TASK ITEM
Your response should be a copy of each line in the listing below that includes the word "dots".

DATA
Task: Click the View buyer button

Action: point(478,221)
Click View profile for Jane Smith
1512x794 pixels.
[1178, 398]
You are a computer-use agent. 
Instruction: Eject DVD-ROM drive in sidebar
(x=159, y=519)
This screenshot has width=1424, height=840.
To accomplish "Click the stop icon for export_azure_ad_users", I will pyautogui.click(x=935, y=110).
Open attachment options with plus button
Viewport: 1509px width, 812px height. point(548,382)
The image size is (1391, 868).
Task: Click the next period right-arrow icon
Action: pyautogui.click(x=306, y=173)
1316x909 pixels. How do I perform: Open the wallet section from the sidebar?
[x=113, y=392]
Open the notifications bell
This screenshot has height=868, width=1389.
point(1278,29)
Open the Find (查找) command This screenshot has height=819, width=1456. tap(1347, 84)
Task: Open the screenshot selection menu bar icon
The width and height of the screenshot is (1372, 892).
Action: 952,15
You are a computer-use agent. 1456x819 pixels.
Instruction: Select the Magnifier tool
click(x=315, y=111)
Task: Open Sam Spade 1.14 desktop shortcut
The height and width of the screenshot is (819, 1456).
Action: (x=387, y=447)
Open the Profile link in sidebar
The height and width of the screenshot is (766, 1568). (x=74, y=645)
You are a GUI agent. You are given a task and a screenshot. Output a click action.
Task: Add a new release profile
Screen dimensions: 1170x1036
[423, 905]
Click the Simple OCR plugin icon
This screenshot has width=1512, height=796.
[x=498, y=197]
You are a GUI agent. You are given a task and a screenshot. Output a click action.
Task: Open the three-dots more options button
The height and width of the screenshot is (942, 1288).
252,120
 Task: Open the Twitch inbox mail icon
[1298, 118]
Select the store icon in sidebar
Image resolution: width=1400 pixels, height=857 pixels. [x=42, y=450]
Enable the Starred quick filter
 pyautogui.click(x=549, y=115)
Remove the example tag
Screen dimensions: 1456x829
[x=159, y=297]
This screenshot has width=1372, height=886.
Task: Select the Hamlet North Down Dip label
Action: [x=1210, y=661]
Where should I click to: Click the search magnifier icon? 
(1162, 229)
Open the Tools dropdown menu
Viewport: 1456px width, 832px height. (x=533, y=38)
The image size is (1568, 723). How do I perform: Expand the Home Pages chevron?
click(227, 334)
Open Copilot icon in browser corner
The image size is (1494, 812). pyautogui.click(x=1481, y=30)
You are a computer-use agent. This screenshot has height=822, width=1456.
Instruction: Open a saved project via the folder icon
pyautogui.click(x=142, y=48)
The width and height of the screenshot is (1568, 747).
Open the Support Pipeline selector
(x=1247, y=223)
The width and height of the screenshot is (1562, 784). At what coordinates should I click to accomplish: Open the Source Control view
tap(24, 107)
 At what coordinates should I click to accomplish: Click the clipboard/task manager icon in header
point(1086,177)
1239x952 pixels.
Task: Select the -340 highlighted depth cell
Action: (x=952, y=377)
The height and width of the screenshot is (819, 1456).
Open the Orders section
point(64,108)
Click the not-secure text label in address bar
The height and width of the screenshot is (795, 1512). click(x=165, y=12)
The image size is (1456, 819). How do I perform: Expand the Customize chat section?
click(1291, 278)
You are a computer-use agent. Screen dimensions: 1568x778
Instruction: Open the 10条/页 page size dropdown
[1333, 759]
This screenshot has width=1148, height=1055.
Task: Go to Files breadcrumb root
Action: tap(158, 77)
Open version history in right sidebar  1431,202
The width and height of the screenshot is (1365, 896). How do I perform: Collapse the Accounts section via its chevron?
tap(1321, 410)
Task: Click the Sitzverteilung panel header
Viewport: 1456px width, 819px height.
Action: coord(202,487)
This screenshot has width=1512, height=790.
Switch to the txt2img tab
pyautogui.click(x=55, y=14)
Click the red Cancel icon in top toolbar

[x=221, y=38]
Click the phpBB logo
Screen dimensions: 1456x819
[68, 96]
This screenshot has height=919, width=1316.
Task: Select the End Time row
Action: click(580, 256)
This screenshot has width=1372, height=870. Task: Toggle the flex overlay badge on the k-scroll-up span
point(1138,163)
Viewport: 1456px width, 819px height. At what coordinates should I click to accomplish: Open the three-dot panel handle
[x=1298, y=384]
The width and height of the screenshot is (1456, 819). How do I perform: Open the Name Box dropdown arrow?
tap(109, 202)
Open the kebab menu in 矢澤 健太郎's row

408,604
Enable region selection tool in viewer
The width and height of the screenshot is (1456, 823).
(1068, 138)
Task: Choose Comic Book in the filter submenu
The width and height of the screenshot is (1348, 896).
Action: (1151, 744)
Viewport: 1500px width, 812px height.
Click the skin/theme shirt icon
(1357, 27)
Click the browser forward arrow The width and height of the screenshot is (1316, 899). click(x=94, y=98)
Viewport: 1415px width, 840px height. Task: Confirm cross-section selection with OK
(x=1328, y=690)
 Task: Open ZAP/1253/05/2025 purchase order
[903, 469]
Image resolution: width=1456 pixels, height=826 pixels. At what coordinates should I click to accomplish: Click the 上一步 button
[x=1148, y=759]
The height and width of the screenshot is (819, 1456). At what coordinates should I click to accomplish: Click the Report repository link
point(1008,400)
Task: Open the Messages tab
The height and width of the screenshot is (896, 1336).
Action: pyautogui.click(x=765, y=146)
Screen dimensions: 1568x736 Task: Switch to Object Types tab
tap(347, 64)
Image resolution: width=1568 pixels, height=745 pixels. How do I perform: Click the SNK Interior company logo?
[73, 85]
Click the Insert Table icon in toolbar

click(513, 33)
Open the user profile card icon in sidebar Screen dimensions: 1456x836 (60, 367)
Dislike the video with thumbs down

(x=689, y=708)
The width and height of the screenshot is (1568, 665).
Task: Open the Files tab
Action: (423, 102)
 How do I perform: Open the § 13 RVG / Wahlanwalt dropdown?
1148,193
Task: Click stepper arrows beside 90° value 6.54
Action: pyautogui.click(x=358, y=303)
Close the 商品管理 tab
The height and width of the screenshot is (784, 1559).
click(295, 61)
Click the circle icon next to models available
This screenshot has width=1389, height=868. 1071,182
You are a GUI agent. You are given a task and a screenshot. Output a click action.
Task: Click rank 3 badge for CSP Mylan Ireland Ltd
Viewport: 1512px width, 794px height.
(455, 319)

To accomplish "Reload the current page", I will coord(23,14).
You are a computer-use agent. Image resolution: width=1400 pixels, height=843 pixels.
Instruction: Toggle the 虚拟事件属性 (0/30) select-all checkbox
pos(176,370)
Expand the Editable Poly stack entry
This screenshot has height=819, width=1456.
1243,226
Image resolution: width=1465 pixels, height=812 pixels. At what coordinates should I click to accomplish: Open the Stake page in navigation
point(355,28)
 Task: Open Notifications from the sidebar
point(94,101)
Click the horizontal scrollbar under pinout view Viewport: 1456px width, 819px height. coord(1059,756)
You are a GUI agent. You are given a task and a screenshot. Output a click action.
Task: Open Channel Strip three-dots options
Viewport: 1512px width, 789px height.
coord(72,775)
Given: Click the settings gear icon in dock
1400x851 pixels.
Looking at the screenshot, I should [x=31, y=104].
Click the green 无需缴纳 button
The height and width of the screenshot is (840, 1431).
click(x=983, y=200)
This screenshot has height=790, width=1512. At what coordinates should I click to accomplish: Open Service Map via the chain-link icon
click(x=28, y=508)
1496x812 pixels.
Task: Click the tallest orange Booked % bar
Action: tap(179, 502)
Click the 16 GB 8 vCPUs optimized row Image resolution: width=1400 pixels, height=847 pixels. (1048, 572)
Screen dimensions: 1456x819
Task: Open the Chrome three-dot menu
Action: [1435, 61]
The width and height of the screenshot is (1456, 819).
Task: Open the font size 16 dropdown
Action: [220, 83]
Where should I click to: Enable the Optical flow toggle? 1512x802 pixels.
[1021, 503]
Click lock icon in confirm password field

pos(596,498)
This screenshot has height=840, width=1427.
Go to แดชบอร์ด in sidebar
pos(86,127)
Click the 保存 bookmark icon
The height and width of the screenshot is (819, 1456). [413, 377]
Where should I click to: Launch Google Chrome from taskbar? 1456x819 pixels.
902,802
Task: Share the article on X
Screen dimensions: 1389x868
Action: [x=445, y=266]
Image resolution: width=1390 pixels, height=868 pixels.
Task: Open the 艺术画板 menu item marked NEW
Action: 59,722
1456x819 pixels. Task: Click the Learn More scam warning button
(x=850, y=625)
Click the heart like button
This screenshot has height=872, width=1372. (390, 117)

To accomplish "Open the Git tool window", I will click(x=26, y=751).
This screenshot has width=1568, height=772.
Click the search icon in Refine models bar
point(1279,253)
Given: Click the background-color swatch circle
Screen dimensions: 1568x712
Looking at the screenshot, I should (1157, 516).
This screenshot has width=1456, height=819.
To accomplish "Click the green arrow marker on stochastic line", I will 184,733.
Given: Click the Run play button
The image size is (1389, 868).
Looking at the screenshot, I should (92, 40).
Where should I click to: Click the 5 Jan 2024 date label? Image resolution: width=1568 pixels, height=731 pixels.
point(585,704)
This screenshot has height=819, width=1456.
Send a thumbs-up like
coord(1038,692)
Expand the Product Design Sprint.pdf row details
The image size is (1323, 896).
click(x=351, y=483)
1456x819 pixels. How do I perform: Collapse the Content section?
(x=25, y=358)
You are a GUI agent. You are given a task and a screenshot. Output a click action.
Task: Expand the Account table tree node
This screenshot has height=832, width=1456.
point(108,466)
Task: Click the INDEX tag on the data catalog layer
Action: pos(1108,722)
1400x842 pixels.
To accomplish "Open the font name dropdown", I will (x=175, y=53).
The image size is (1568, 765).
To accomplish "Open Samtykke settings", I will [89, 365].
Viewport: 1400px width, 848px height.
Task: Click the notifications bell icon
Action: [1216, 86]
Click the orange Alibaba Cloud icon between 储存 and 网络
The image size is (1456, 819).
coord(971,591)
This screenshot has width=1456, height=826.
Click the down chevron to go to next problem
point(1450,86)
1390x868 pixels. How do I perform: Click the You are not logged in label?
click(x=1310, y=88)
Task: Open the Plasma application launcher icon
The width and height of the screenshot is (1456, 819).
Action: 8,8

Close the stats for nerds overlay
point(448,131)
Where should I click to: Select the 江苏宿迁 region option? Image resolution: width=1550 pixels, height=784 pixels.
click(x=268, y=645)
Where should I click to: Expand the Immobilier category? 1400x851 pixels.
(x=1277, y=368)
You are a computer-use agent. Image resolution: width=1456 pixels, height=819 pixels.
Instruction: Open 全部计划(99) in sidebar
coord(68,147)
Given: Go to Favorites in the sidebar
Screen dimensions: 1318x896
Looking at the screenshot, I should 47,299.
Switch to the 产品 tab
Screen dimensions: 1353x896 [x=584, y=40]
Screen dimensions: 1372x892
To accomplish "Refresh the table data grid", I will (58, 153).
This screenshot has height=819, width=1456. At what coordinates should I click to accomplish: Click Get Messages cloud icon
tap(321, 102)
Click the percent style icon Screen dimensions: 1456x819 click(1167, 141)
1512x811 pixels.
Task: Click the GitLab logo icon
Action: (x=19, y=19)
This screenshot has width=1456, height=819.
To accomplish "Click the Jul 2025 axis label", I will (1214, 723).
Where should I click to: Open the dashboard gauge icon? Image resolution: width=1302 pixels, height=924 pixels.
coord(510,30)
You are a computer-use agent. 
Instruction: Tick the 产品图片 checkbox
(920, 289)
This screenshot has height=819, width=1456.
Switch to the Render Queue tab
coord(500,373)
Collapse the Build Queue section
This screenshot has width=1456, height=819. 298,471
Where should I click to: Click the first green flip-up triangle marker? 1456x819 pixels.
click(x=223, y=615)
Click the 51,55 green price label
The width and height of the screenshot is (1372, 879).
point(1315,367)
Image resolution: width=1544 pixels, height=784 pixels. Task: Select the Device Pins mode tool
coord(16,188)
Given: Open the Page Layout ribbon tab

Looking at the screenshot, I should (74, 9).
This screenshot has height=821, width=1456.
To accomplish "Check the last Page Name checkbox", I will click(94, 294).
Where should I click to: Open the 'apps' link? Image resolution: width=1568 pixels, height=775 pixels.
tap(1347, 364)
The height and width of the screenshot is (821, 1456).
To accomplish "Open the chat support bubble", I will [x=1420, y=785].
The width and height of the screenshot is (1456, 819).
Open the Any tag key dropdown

SOLUTION FOR THIS PROBLEM
Task: Open the three-dots more options button
Task: Open Channel Strip three-dots options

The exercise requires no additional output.